This perl script can be used to monitor that your daemonized
AV system (and SpamAssassin too!) is running correctly.
"perldoc contrib/check_AV_daemons" for details

* Added extra alarm on writing to syslog to stop Qmail-Scanner hanging waiting for a broken
syslog daemon to respond.

* Act like RELAYCLIENT is set if qmail-scanner called via pipe instead of SMTP. This makes it more
consistant with other Qmail apps - e.g a call to qmail-inject is equivalent to a local SMTP
connection. All this does is disable calling SA. If you want SA to be called (maybe this is
being called by a Web app), then just set QS_SPAMASSASSIN=1 in your environment. Note that I've
also changed the documentation to refer to QS_SPAMASSASSIN=1 instead of QS_SPAMASSASSIN=on
- think boolean.

* Added support for "greylisting"-style policy blocks. Instead of blocking and quarantining
an email, you can configure a Perlscan rule to trigger a SMTP temporary failure. This is
meant for emergency situaions where your current AV is being hit by a Day-Zero using some
attachment type you cannot afford to just blanket block. e.g. ZIP files. With the "greylisted"
option, you can tell Q-S to exit with a temp failure whenever such mails show up - which will
cause legitimate mail to simply requeue at the other end. Then when your AV is able to detect
the virus, you can remove the rule, and all that legitimate mail that was being blocked should
flow through again (assuming you don't have the rule in place for days of course!). Greylisted
events show up in logging as "Perlscan:Greylisted". Note: this is NOT "recipient greylisting"
- offers accepted for a better word...

* Localized the "$destring" at last. Can other languages that are supported
please send in translations for the "destring_*" files?

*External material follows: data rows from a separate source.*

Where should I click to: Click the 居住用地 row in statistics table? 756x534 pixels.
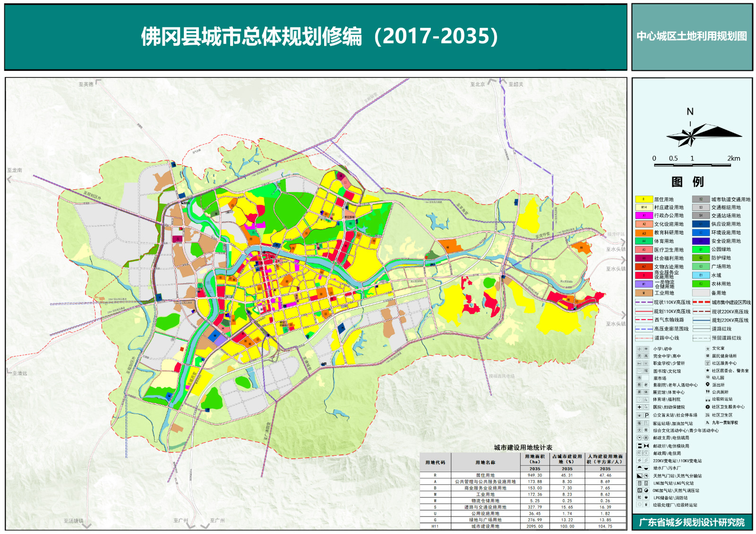(x=485, y=475)
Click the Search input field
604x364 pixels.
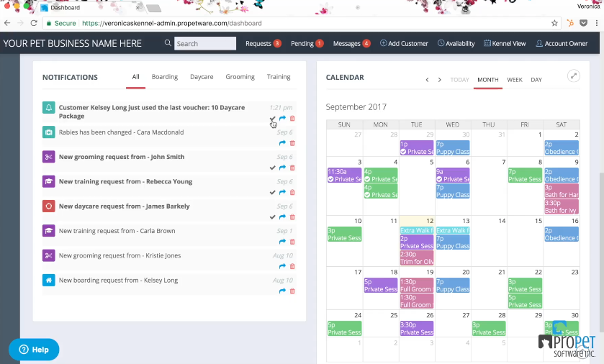click(205, 43)
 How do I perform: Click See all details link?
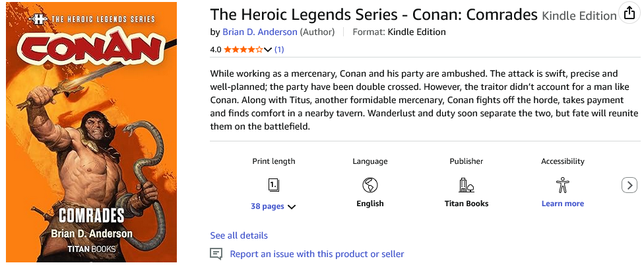pyautogui.click(x=239, y=236)
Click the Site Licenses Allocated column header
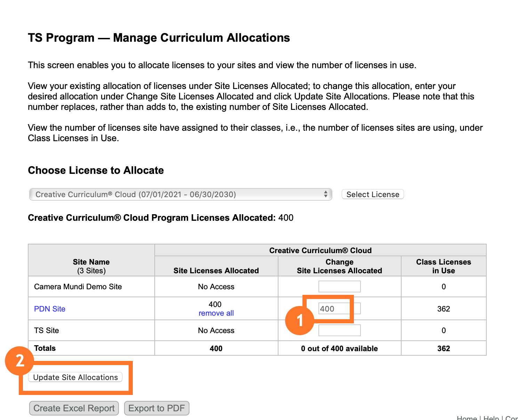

* Added support for AVG Antivirus from GrisSoft. Thanks to Jaroslav Suchanek

* Change to the Kaspersky avp scanner to allow corrupt attachments through

* Added support for decoding encoded attachment filenames and Subject: headers
by calling MIME::Base64. Now that's been done, you must reference "normalized"
filenames or strings in quarantine-attachments.txt and Q-S will catch them
even if they are encoded. Enabled by default, but as I'm not sure
how many bad implementations of MIME encoding there are, it can be disabled. Disable
via the "--normalize 0" ./configure option - and tell me if it starts blocking
valid mail... I am also concerned about people running broken syslog servers, and
how they handle 8bit chars showing up. Please keep an eye on this feature.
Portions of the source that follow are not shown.